Evidence-based medicine, supported by a body of carefully-scrutinized research, was designed to avoid warrantless claims. However, research has largely become a racket because of undue business interests and inherent bias in the researchers. Drug companies are among the few private entities that have funds to conduct double-blinded placebo-controlled studies. And federal research funds seem to be offered primarily to advance the careers of research scientists.
Good Idea, Problematic in the Real World
Most states require regular car inspections to make sure vehicles are in safe operating condition. This is a good idea, right? Nevertheless, some states have done away with car inspections. The reason is that corruption defeated the original purpose. Auto repair shops were passing cars easily without actually looking at them; or they were coercing customers into contracting unnecessary repairs.

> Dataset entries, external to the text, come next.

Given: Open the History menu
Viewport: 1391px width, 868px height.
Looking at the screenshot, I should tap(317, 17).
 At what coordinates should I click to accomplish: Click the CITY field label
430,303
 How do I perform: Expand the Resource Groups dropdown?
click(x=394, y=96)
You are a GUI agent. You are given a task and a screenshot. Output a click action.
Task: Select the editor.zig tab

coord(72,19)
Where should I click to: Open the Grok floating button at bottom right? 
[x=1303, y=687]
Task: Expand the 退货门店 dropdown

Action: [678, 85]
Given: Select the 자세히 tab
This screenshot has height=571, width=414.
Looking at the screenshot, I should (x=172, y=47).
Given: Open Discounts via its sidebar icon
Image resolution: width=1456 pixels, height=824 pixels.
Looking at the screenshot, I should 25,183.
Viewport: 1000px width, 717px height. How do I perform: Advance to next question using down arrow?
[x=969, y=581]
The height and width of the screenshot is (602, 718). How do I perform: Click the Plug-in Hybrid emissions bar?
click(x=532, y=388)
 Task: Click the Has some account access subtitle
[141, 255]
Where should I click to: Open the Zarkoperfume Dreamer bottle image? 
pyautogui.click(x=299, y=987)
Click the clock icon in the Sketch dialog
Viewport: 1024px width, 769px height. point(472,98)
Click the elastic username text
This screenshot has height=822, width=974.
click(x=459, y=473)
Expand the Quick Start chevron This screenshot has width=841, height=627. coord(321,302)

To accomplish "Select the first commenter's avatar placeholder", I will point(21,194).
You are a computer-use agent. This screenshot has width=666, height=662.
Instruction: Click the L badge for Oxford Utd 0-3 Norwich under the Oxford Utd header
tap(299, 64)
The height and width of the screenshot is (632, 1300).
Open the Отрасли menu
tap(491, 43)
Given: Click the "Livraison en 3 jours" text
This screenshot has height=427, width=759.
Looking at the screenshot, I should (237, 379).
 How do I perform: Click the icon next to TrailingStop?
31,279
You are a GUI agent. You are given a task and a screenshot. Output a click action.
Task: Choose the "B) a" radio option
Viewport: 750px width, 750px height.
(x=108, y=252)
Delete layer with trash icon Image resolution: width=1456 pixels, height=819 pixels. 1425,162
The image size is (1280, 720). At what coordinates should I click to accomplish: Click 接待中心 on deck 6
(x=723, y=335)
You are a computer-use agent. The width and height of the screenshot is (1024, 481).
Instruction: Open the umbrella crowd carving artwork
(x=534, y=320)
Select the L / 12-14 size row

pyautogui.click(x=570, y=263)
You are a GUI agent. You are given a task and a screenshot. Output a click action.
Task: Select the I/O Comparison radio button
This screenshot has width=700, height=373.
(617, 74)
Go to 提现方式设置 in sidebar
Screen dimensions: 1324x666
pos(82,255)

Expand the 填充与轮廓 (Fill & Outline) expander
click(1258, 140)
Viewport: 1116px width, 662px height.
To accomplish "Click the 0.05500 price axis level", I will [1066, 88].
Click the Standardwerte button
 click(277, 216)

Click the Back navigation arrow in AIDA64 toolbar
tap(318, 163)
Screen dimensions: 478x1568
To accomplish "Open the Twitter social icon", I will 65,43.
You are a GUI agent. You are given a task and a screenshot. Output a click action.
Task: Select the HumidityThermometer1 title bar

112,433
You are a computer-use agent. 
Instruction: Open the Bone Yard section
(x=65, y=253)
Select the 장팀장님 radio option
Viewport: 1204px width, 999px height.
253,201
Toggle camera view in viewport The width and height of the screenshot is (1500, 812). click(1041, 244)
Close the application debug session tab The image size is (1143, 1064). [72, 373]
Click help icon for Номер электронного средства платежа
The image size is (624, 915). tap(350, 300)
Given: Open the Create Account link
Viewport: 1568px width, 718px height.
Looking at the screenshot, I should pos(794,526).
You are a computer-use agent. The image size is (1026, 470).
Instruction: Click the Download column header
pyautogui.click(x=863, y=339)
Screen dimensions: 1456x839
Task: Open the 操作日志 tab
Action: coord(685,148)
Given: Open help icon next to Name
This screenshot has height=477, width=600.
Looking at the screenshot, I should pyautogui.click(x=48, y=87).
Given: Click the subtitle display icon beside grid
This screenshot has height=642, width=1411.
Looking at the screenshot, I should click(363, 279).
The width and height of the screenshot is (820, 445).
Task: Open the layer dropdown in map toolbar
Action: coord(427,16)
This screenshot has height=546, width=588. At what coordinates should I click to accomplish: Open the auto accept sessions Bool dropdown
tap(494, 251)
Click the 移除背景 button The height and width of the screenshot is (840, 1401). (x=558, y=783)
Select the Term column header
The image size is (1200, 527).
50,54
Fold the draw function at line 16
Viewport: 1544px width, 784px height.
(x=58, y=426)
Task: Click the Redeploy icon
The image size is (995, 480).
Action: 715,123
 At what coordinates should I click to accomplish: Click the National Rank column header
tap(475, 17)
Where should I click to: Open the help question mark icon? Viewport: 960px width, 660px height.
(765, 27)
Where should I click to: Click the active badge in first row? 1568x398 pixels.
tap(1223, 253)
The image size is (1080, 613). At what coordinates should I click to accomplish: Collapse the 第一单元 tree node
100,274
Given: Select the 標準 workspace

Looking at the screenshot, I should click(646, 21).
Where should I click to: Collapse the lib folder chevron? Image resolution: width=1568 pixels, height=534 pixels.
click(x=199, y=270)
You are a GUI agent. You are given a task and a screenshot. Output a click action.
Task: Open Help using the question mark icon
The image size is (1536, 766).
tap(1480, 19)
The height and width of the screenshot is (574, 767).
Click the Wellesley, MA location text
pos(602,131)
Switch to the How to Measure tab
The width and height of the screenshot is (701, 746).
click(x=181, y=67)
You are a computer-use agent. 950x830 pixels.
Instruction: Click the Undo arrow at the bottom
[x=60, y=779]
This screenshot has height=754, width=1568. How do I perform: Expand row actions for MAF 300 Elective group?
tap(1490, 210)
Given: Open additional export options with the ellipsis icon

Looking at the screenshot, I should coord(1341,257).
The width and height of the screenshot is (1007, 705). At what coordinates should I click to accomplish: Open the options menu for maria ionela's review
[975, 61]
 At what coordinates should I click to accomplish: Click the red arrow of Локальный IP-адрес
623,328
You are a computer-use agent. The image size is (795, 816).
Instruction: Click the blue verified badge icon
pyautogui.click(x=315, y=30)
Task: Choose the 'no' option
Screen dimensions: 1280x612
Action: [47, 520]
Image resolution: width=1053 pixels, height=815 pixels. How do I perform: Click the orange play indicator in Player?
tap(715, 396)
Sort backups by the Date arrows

Medical research as it now exists may be heading toward a similar demise. Doctors, pharmaceuticals, and insurance can support anything they want with “valid” research, by picking and choosing the studies they wish to present. When no favorable studies exist, they simply conduct their own. Even when their claims have so little merit that their own researchers balk, they can report that results are inconclusive. This inserts enough ambiguity into an area of prior consensus to justify deviation.
A Functional Research System
There is no substitute for the ability to think logically, rationally, and reasonably. Healthcare professionals and administrators must learn to think this way, or even a good system like evidence-based medicine will fail in practice.
Typaldos Manual Therapy diagnoses fascial distortions, treats them specifically, and produces consistent and measurable results. If that is not enough to get TMT accepted, then the healthcare system needs to change. Some promoters of TMT want to conduct a study that will prove its efficacy. I have hesitated to support a study of this nature, because it will not add to the body of knowledge. It will waste resources proving something that should be readily apparent.
So I advocate a new research system; one that is functional rather than academic. The core difference is that this research system will be subject to the requests and demands of doctors in practice. At present, researchers are the ones telling physicians how to do their job. In the new system, physicians will report to research scientists the difficulties they have in practice, and ask them to find better explanations and more effective therapies. When researchers find theories and treatment modalities that prove effective, doctors will adopt them, and researchers will then move on to the next challenge doctors have presented them with.
For this functional system to work, physicians, researchers, and administrators must be able to recognize whether treatments are effective. Otherwise, researcher scientists will get bogged down doing long and unproductive data analysis, conducting studies designed to prove claims that advance agendas, rather than discovering new, better therapies that offer patients immediate results.
How can we know whether treatments and theories work? By asking ourselves, are they logical, rational, and reasonable? And, ultimately, do the results support the claims?